From: Ulrich Mueller
Subject: bug#61460: 30.0.50; Calendar shows eclipse for quarter moon
Date: Mon, 13 Feb 2023 07:21:43 +0100
User-agent: Gnus/5.13 (Gnus v5.13) Emacs/28.2 (gnu/linux)

>>>>> On Mon, 13 Feb 2023, Michael Heerdegen wrote:

> Sorry if I am misunderstanding, but is this good enough?  Then I don't
> understand.  This doesn't go specifically to you only.

> What I understand is: there are two conditions that have to be met at
> the same time, and these are more or less independent over time: (1) the
> latitude of the moon has to be smaller than a certain angle, and (2) it
> has to be new moon or full moon.  Correct?

Yes.

> My questions:

> (1) AFAIU, the "phase name" is derived from one of four values of the
> moon "phase".  Is this really good enough to decide whether it is new
> moon or full moon?  AFAIU the four moon phases all have the same length.
> So AFAIU the test you added is not strong enough, we must first test
> whether it is full moon or new moon, only at these days can an eclipse
> happen, and only for these exact dates we need to check the moon's
> latitude for whether it is small enough for an eclipse.

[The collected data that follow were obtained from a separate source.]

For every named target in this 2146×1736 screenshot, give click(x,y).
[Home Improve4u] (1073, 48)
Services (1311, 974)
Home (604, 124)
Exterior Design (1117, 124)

The phase is passed to eclipse-check as an argument from lunar-phase:

| (lunar-phase INDEX)
|
| Local date and time of lunar phase INDEX.
| Integer below INDEX/4 gives the lunation number, counting from Jan 1, 1900;
| remainder mod 4 gives the phase: 0 new moon, 1 first quarter, 2 full moon,
| 3 last quarter.  Returns a list (DATE TIME PHASE).

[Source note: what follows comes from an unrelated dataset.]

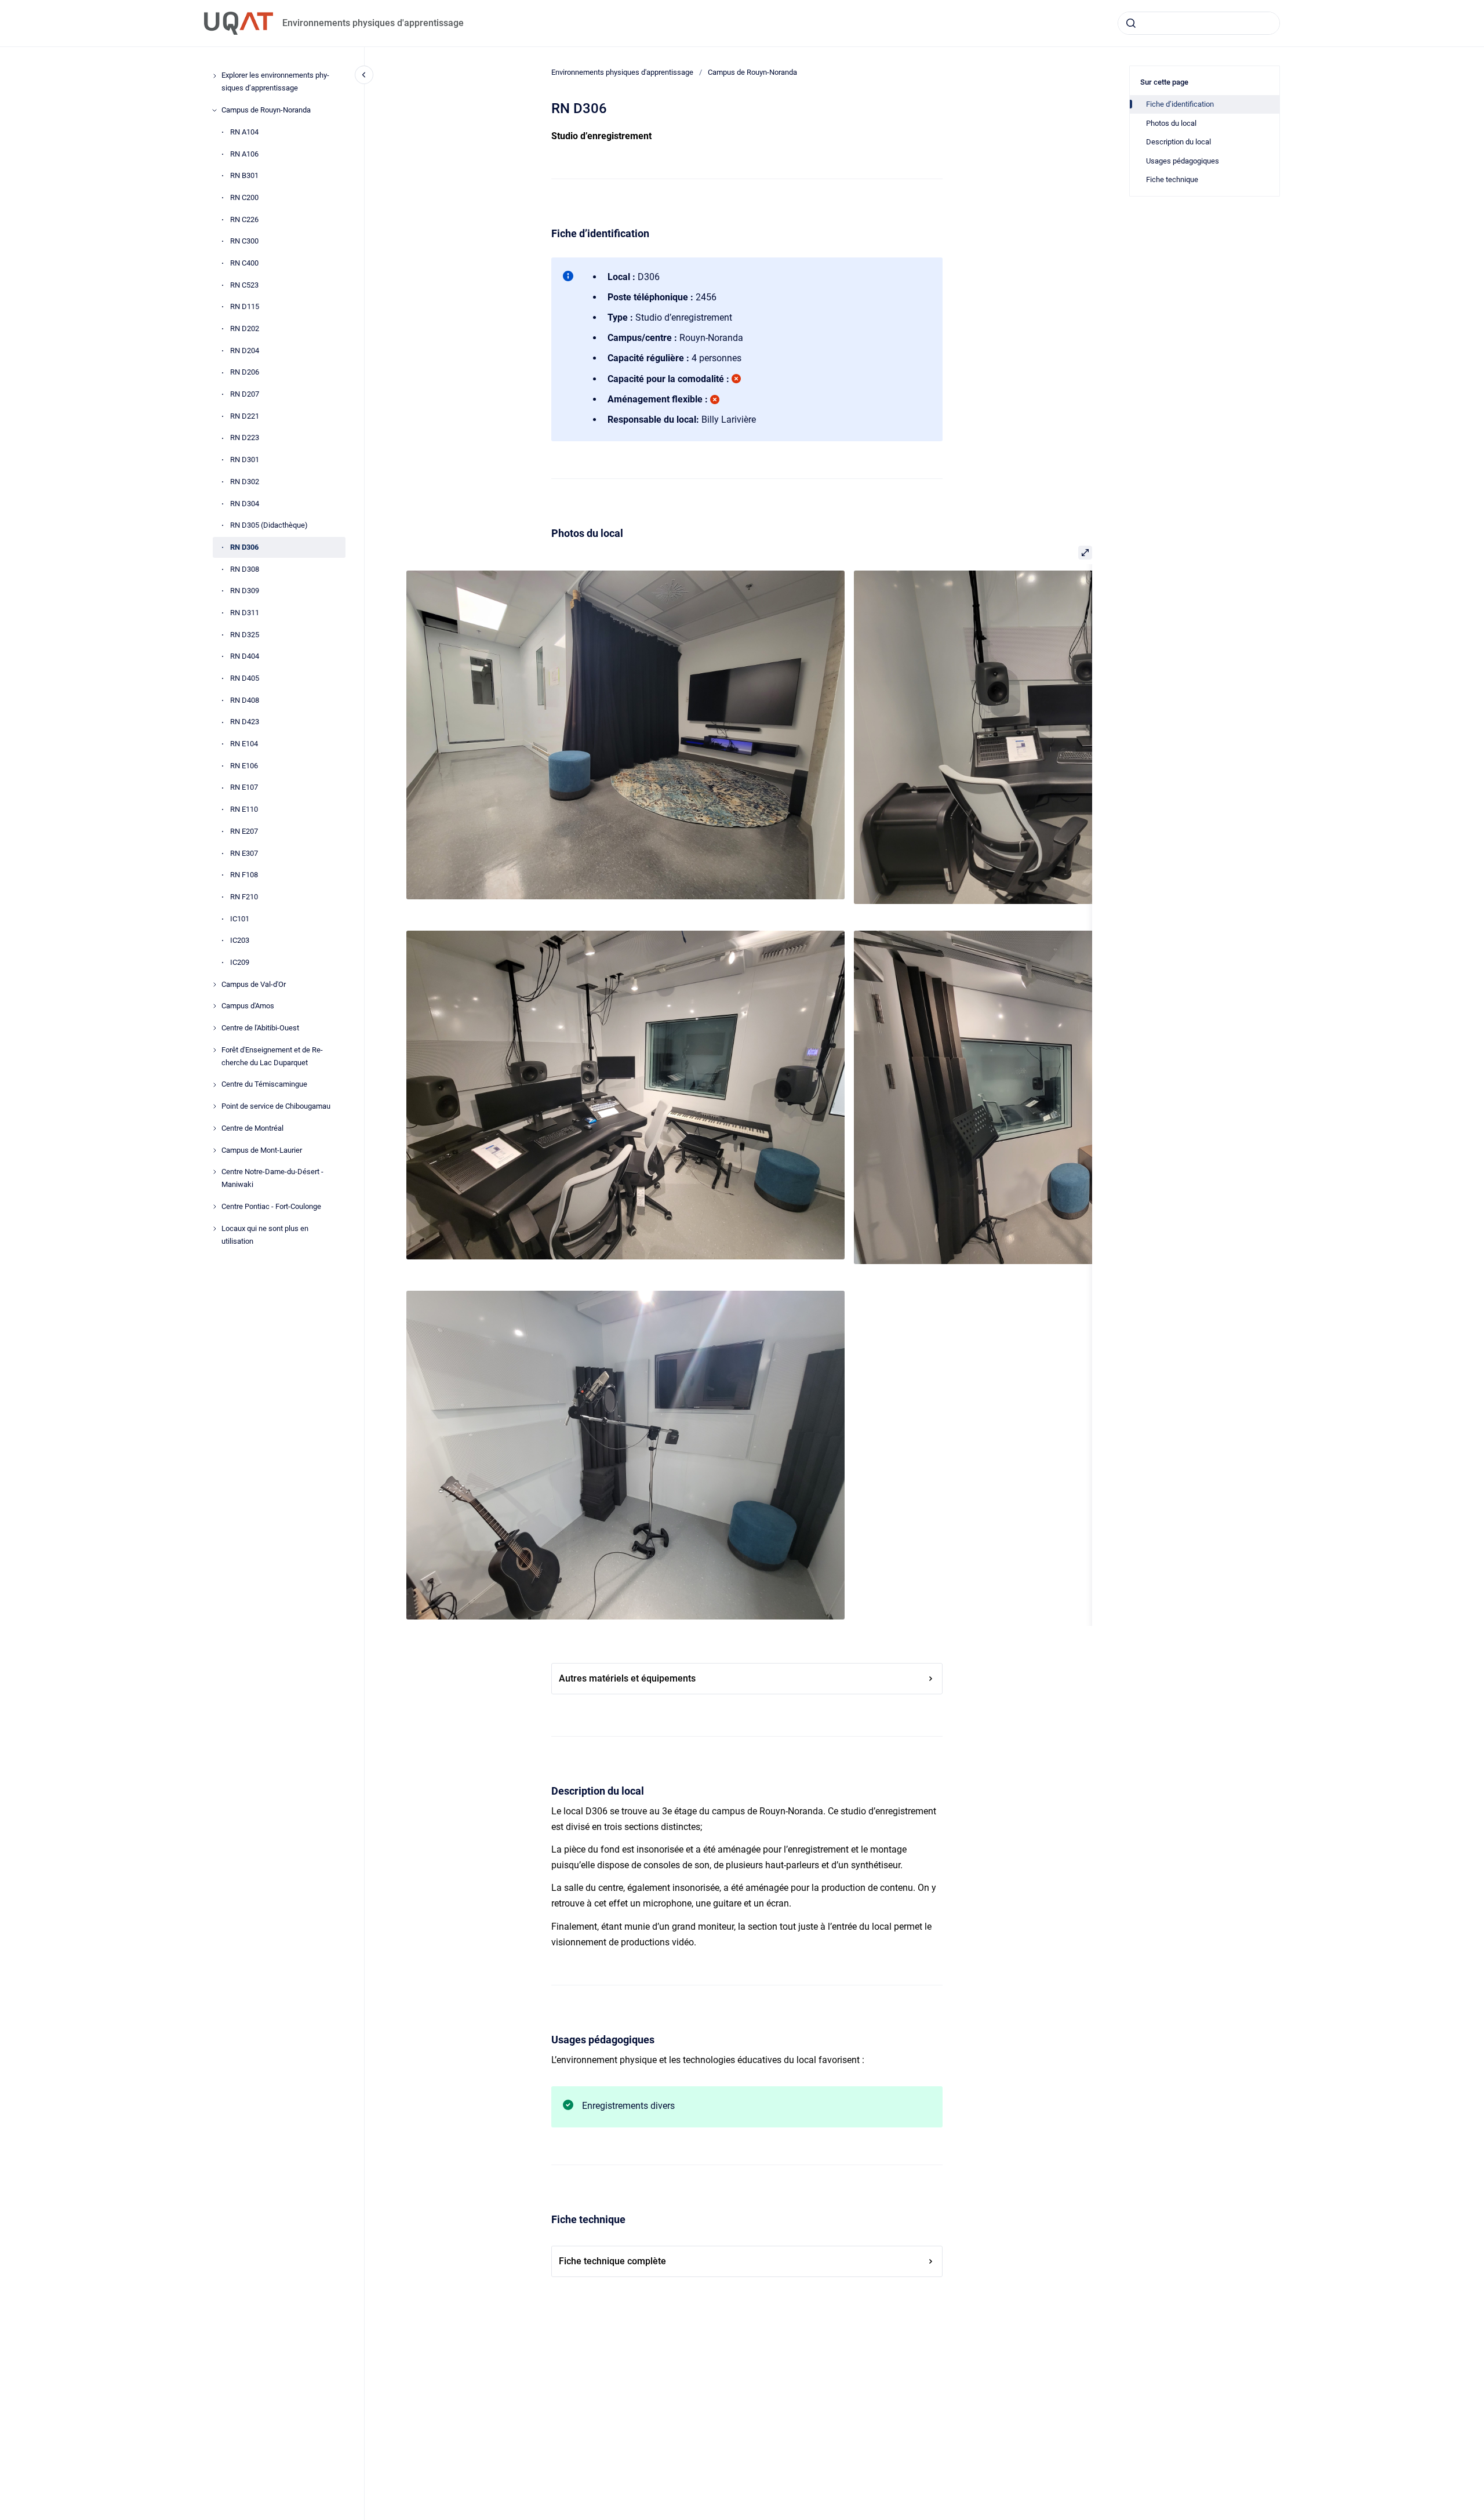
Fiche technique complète (612, 2261)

eclipse-check is only called for the actual dates/times of the lunar
phases, and then checks for phase 0 ("Solar") or phase 2 ("Lunar").
IIUC this should guarantee that it is the exact date and time of new
moon or full moon.

> (2) https://en.wikipedia.org/wiki/Lunar_node tells that the limit for
> the longitude of the moon is different for lunar vs. solar eclipses.
> The same will be the case when we test the latitude.  The test we
> currently use doesn't reflect that.  Should it?

Probably. Also, the moon's orbit is elliptic, so one would expect the
latitude angles at perigee to be different from those at apogee.

Anyway, let's not the better be the enemy of the good. I've pushed the
patch to the emacs-29 branch (with updated tests, thanks Eli for
reminding me). Fixing the other issues would require much more work.

Are more precise prediction of eclipses within the scope of Calendar?
If yes, then this bug should be left open for a followup patch.